Excerpts from a dataset
____

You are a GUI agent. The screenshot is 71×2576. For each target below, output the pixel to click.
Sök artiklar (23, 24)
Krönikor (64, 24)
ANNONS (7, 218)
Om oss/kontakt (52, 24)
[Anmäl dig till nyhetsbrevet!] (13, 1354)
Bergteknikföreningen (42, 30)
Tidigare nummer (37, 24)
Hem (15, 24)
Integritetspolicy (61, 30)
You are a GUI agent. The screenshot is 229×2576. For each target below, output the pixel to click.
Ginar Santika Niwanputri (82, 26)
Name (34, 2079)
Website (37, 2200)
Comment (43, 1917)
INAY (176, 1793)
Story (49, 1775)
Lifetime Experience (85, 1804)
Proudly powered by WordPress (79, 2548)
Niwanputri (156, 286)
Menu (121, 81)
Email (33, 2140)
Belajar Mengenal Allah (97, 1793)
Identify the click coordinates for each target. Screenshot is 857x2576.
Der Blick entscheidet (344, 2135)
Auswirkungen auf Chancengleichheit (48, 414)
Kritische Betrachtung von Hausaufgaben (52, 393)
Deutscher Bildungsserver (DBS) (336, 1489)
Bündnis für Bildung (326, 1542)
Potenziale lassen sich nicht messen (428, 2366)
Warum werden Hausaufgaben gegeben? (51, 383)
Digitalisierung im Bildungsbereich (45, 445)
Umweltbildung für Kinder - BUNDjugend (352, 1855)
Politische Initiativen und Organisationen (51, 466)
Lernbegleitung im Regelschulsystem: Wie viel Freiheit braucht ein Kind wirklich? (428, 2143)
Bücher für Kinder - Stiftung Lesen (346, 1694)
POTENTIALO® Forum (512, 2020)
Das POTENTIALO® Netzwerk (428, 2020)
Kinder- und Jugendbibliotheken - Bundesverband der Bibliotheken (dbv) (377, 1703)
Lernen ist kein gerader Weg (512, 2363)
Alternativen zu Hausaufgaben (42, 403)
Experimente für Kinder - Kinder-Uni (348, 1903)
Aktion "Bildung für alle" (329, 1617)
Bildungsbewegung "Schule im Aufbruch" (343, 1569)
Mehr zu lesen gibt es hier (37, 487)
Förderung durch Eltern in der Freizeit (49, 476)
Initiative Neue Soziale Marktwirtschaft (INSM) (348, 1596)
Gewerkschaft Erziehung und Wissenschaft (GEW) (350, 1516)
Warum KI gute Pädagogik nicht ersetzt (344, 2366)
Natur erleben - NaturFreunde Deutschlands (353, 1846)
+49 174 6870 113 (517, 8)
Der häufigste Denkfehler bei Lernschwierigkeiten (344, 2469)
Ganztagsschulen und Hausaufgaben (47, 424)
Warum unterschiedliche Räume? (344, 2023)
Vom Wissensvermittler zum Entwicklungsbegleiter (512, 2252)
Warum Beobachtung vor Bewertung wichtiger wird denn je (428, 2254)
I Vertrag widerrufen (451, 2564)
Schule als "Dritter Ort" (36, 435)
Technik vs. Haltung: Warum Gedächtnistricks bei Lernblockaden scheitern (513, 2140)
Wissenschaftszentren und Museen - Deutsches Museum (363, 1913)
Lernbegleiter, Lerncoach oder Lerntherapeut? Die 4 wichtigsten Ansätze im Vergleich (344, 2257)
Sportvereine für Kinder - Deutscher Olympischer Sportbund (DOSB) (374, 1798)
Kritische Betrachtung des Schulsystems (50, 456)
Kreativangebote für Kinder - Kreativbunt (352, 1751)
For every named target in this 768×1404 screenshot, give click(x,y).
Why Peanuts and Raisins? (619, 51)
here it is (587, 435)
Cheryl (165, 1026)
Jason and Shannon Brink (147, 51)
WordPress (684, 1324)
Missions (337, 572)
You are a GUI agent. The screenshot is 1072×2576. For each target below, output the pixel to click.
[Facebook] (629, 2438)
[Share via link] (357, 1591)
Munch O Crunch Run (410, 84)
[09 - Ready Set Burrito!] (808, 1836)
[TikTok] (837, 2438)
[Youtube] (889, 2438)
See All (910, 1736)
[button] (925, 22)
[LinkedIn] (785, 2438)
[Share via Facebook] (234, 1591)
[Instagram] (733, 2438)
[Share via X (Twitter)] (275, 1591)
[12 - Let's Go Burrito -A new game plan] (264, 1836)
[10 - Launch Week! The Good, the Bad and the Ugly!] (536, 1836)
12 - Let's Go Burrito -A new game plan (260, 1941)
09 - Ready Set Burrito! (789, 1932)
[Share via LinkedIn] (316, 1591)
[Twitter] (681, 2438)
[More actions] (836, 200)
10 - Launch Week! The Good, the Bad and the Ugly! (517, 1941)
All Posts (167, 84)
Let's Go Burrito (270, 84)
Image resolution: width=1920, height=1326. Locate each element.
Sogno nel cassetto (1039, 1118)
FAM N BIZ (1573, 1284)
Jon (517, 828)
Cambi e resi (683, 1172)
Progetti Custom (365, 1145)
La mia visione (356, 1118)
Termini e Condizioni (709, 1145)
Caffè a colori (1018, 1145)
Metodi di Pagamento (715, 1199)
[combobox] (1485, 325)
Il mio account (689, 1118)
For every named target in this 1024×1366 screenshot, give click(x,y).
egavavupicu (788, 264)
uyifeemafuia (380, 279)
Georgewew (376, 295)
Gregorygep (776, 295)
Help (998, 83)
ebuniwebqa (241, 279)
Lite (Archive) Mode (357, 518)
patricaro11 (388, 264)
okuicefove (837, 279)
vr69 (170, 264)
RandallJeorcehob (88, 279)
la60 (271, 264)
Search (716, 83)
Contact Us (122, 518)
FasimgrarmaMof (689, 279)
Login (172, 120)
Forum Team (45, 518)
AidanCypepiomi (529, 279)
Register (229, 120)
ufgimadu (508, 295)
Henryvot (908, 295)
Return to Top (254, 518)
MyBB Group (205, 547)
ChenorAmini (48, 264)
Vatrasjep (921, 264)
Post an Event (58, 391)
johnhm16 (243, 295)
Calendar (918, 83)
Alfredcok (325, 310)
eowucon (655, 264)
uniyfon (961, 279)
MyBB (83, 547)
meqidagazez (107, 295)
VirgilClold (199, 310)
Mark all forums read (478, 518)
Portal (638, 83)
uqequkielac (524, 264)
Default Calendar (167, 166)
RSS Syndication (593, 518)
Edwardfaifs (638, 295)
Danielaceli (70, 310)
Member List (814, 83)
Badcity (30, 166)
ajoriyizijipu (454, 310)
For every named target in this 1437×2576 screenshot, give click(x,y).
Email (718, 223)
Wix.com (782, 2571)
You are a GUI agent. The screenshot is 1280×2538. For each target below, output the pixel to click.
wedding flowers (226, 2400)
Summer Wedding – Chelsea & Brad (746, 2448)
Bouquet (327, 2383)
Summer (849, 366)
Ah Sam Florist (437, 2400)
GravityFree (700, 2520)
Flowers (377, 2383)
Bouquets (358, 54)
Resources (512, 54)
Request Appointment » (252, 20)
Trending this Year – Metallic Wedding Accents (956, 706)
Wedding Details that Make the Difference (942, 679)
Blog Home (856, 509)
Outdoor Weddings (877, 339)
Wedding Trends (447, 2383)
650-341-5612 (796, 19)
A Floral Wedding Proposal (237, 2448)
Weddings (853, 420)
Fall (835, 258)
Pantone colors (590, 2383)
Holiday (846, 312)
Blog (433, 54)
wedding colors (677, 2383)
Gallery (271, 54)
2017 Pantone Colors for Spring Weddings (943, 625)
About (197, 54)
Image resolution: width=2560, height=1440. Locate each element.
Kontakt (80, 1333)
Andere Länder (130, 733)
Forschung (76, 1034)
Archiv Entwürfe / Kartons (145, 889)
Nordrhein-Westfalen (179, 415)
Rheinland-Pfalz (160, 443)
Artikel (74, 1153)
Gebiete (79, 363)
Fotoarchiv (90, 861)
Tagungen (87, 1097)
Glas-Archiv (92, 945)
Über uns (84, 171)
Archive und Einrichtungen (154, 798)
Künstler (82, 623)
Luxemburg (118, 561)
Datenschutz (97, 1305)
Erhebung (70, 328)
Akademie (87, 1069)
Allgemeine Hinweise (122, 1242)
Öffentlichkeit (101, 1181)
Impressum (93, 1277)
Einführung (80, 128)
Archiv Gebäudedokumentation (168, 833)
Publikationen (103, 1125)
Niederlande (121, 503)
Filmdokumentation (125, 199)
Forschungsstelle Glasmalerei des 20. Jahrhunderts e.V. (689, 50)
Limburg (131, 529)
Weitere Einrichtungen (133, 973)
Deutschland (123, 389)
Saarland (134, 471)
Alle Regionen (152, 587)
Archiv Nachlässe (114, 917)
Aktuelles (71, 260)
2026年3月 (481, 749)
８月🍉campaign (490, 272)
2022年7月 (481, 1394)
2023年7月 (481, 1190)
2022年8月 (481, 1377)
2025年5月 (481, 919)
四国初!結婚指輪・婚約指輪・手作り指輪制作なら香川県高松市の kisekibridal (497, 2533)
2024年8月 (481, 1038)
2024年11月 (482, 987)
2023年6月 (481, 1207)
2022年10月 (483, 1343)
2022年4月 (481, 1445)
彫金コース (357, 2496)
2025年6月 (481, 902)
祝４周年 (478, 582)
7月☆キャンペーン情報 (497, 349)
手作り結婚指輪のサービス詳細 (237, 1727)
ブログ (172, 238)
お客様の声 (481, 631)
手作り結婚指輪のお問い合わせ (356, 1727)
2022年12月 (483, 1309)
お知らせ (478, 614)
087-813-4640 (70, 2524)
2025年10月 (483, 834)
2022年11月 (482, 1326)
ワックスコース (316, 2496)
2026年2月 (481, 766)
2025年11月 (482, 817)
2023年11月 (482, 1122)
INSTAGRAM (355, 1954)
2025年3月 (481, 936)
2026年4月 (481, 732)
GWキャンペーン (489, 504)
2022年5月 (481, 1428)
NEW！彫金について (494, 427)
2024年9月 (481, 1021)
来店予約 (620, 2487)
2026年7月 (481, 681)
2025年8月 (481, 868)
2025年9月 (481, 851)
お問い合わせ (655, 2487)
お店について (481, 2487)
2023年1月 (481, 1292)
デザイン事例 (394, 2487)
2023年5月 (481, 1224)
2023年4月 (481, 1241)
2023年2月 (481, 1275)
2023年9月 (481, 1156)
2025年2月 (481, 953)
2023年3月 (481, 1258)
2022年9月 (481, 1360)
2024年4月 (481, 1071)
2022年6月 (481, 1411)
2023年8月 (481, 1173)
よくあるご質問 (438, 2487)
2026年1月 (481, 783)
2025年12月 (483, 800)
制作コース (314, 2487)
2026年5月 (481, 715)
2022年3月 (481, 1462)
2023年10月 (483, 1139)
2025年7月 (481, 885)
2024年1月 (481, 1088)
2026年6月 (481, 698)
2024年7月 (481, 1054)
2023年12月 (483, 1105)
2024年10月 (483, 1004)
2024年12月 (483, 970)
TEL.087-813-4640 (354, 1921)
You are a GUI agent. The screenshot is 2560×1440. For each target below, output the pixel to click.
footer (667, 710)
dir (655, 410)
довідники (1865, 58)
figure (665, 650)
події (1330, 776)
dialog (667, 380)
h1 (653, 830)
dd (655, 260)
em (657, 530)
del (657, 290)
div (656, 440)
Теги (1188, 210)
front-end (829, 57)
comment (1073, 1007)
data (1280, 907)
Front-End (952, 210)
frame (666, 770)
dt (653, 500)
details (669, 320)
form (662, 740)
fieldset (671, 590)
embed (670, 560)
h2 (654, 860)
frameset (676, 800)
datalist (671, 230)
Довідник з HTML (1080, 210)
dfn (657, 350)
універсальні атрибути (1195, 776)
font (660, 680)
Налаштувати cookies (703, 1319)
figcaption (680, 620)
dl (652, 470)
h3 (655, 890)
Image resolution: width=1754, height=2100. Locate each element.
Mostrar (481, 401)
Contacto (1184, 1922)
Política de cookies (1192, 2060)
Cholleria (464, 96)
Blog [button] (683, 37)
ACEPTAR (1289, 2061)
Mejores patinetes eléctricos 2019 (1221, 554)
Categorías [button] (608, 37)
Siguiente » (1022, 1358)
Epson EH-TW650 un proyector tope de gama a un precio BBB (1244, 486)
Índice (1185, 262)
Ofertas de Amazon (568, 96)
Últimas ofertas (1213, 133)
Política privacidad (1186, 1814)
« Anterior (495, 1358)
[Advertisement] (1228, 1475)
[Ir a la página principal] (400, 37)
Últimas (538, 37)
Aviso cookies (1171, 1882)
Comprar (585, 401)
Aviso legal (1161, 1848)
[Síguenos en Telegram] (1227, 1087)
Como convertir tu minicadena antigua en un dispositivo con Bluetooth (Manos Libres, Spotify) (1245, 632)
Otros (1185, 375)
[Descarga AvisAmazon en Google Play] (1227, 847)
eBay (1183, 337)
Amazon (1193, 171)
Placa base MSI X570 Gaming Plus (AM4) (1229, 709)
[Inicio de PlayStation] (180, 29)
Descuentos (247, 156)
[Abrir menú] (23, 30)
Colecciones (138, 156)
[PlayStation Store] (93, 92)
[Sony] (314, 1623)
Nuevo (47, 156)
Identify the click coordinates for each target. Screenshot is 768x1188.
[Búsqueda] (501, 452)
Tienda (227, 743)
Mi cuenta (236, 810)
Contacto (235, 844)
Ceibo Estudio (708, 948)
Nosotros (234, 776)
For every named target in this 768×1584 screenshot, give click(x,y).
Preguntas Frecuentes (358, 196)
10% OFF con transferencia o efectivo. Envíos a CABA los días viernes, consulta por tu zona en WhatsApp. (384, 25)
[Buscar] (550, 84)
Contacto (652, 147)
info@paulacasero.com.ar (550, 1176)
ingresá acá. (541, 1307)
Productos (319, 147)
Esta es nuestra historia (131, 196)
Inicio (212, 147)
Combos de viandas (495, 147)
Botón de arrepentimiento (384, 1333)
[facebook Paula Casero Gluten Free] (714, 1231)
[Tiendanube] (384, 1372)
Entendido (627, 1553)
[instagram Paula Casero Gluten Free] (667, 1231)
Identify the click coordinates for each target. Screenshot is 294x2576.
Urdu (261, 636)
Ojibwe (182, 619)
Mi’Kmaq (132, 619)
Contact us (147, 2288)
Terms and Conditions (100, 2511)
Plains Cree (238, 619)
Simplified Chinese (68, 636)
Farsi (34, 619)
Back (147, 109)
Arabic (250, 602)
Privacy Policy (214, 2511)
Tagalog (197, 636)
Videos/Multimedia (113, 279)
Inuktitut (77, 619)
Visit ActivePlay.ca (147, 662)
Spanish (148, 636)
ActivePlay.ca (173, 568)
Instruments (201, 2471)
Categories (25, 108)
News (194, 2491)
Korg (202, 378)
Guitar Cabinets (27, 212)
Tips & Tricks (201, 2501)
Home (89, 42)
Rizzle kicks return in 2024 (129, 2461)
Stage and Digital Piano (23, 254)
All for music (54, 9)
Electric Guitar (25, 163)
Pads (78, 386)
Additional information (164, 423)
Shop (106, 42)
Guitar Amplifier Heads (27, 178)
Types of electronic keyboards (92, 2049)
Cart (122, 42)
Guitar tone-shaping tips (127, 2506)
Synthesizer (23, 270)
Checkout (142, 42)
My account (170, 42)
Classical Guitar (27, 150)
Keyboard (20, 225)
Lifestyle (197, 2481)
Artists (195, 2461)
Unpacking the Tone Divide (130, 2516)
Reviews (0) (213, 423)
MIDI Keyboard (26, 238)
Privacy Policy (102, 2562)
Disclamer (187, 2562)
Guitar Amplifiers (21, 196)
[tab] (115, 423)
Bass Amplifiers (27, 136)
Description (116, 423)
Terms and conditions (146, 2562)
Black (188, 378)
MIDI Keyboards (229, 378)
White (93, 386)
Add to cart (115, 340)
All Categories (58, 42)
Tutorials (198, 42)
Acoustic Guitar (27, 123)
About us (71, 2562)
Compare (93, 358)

____

### Work item
Would you please repeat exactly the lines above, starting at the line with "2025年2月 (481, 953)" and stopping at the line with "h1 (653, 830)", both included?

### Task output
2025年2月 (481, 953)
2023年3月 (481, 1258)
2022年9月 (481, 1360)
2024年4月 (481, 1071)
2022年6月 (481, 1411)
2023年8月 (481, 1173)
よくあるご質問 (438, 2487)
2026年1月 (481, 783)
2025年12月 (483, 800)
制作コース (314, 2487)
2026年5月 (481, 715)
2022年3月 (481, 1462)
2023年10月 (483, 1139)
2025年7月 (481, 885)
2024年1月 (481, 1088)
2026年6月 (481, 698)
2024年7月 (481, 1054)
2023年12月 (483, 1105)
2024年10月 (483, 1004)
2024年12月 (483, 970)
TEL.087-813-4640 (354, 1921)
You are a GUI agent. The screenshot is 2560×1440. For each target below, output the pixel to click.
footer (667, 710)
dir (655, 410)
довідники (1865, 58)
figure (665, 650)
події (1330, 776)
dialog (667, 380)
h1 (653, 830)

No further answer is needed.